Don’t enter into a debate. Just listen and ask questions with the intent to really understand how they assess your performance. I consider this to be the most valuable tool I leverage (other than LinkedIn) to aid the growth of my business.
3. Write a Journal
If you have experienced my coaching or training, you already understand the importance I place on having a personal or learning journal to reflect on your journey. The processing of capturing your thoughts is an invaluable way to process events in your life and provide a record of conversations with yourself, over time.
4. Review with Your Boss
Many people have a monthly or quarterly review with their boss or manager. This is a great way to get feedback on your performance relative to your key performance indicators. Do not be afraid of these sessions. In preparation for this meeting, take the time to reflect on your performance so you can use this as an opportunity to celebrate your success as well as identify areas of improvement. If you have pain points (e.g. too much work) this can also be a great opportunity to discuss potential solutions. Consider what you are going to stop doing and what you can delegate to others.
5. Accountability Partner
One of the key tools I use when training teams is to match people with an Accountability Partner. I created this idea based on the concept that it’s often easier to achieve something (let’s use regular exercise, for example), if you have committed to go on the journey with someone else.

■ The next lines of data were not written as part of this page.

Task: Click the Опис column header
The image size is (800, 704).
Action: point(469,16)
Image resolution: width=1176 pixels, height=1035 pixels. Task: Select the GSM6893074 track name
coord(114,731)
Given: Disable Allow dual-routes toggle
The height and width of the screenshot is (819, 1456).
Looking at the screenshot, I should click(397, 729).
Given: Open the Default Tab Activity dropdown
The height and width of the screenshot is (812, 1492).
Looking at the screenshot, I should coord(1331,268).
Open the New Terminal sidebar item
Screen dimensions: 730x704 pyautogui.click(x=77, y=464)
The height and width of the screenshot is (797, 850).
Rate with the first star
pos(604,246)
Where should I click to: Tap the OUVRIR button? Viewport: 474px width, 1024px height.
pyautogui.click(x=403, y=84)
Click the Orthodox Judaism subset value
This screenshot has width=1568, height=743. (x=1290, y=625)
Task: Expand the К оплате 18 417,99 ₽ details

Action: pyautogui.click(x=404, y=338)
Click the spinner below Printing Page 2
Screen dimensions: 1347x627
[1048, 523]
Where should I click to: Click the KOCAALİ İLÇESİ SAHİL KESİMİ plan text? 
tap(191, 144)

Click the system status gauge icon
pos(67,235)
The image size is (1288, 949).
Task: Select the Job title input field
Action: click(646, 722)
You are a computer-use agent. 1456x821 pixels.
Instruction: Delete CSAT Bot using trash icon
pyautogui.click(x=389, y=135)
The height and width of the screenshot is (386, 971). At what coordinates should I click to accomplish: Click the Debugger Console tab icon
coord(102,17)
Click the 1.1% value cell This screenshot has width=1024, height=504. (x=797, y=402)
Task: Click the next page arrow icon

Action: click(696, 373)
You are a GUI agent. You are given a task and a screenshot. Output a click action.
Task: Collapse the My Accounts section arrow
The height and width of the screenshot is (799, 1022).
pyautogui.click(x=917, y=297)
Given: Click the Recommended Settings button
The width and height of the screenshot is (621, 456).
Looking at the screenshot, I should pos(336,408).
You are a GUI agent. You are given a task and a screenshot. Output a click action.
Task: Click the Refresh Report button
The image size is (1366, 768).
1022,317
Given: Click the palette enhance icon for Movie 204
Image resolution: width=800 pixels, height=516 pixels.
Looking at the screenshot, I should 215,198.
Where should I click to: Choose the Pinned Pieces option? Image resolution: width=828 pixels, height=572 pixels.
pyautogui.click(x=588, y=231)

During the training program I appoint an accountability partner to each person. This is someone that they may or may not work closely with. They are required to meet up with each other in between their training sessions and discuss their plans to address their opportunities and pain points. I encourage each pair to share their goals with each other and then hold each other accountable for reaching them.
Who could you approach to be your accountability partner?
6. Use our Self Audit Tools
One of the key thinking exercises we use for our Career Consultations is my Who Am I Exercise. This is a wonderful way to re-set and reflect.
7. Online Analytics
Each of the key social media platforms I use offers analytics and insights to help me understand how well my content engages and reaches my audience. These tools have been invaluable in showing me the type of content that Think Bespoke’s community enjoys reading. When was the last time you reviewed your social media analytics and made changes to your content as a result of this?
I get great value from the online accounting software option called Xero. This has been a significant time saver for invoicing and reconciling and gives me easy access to key reports to track the financial performance of my business.
9. Market Research
Market Research does not have to be expensive. Survey Monkey is a website that allows you to create and publish surveys at very affordable prices. It can help you ask a larger number of customers or employees for their feedback. The bonus of this tool is the option to have your results analysed and shared in a report.
A client used this tool to gain feedback from all the staff in her organisation about their managers. She used the survey results to develop a management training plan for the organisation’s key departmental managers.
I encourage you to dedicate more time each month to reflect on your performance and use this information to stop, listen, celebrate and reflect.